Mobil L-300 itu tentu bukan mobil yang cukup besar buat memuat sejumlah orang dan juga alat-alat musik yang perlu dibawa meski belum sebanyak seperti formasi sekarang. Tetapi itu berarti harus benar-benar canggih manajemen tata atur muatannya. Ada satu orang kru yang jadi sopir, tapi sering kali gantian dengan personel KiaiKanjeng. Untung jalanan belum sepadat zaman now, sehingga ngebut ke kota seperti Jakarta bisa tak perlu memakan waktu belasan jam sebagaimana sekarang kalau naik bis.
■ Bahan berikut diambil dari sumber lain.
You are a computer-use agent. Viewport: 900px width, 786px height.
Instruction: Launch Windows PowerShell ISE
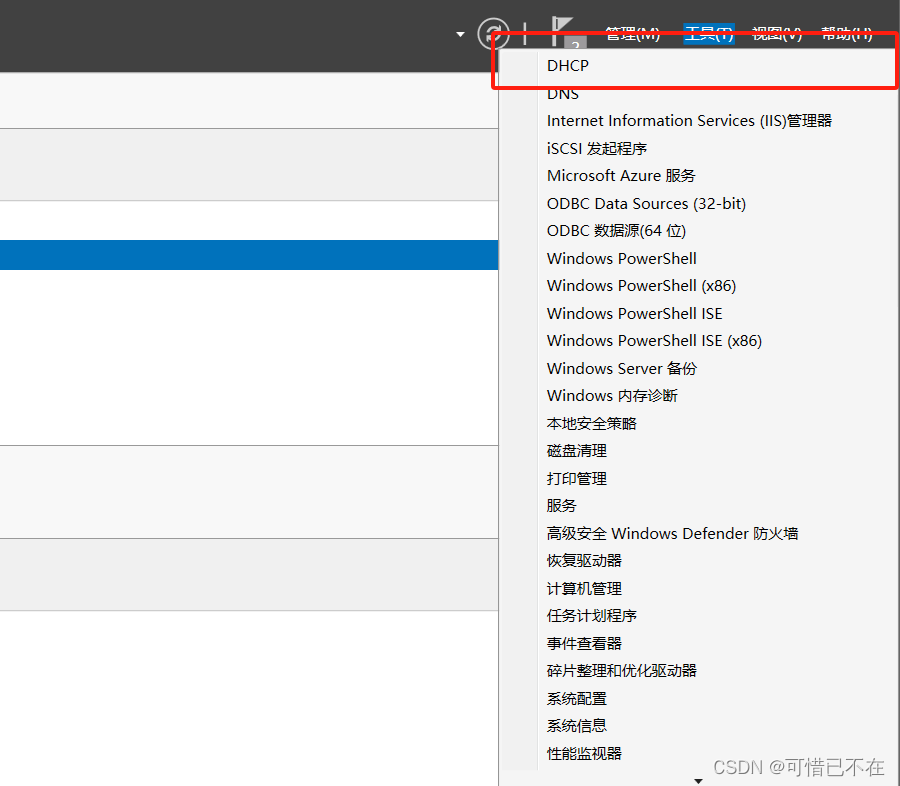point(634,313)
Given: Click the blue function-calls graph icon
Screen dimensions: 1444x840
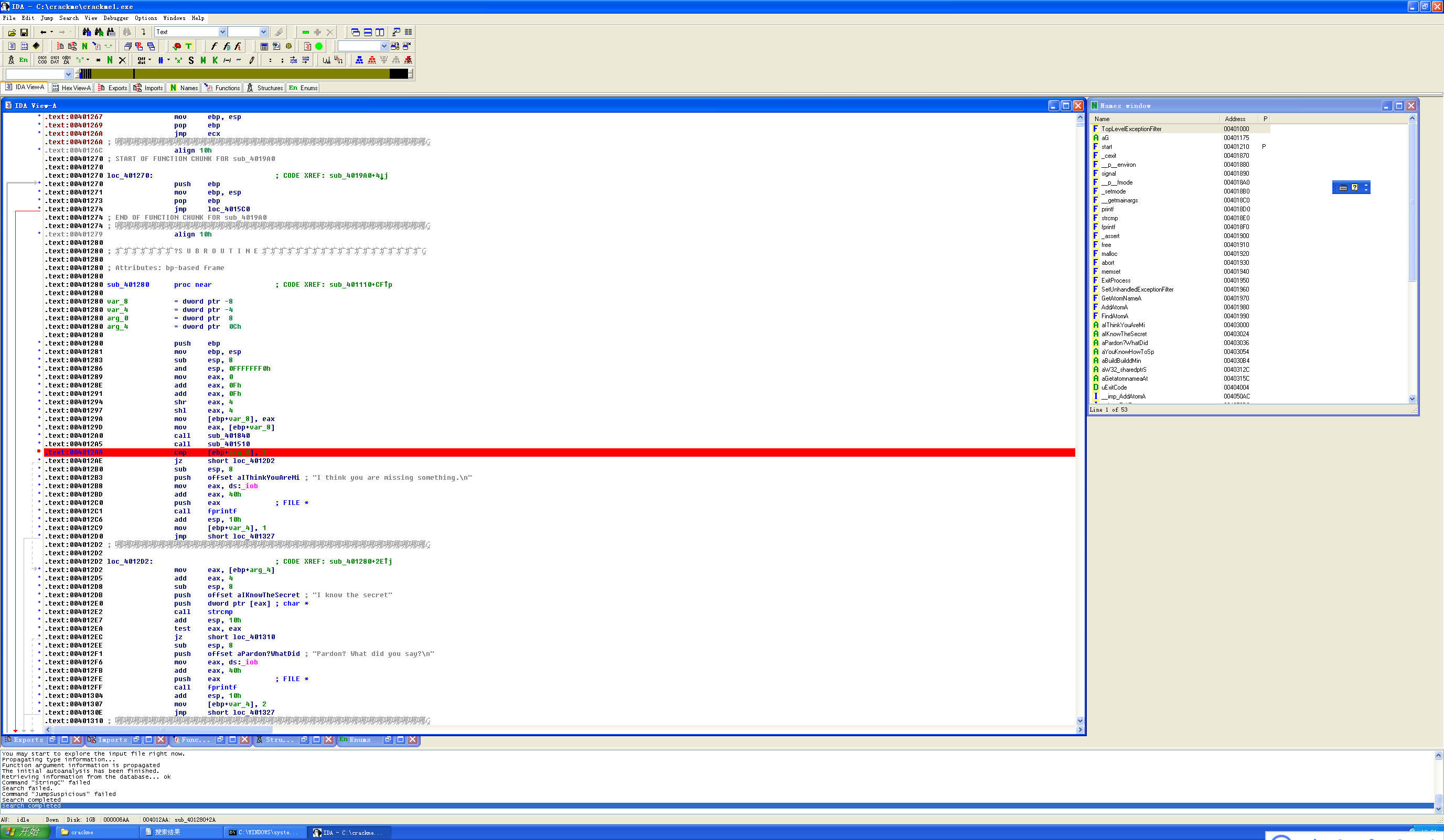Looking at the screenshot, I should tap(359, 60).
Satu mobil yang di-standby-kan Yusni itu lumayan nyicil “ayem” kalau pas mau pergi keluar kota bagi KiaiKanjeng. Satu item persiapan sudah aman. Seiring mobil itu mengantarkan KiaiKanjeng ke sana kemari, waktu terus berjalan. Era silih berganti. Dan KiaiKanjeng tak lagi menyewa mobil L-300 itu. Tanpa terasa sudah dua puluhan tahun berlalu. Sudah sangat lama tidak tersambung dengan Yusni. KiaiKanjeng juga sudah kehilangan kontak dengannya. Satu di antara sekian orang yang dengan caranya sendiri ikut mengapresiasi perjuangan shalawatan KiaiKanjeng di tengah-tengah masyarakat. Ikut menjadi saksi atas apa yang dulu Cak Nun gambarkan mengenai ideologi perjalanan KiaiKanjeng, “menjunjung apa yang diremehkan orang, menggali apa yang dikubur orang, mengingat apa yang dilupakan orang.”
Kalau ingat masa-masa itu, tercetus dalam benak dan memori Bapak-Bapak KiaiKanjeng, “Di manakah Yusni sekarang?”.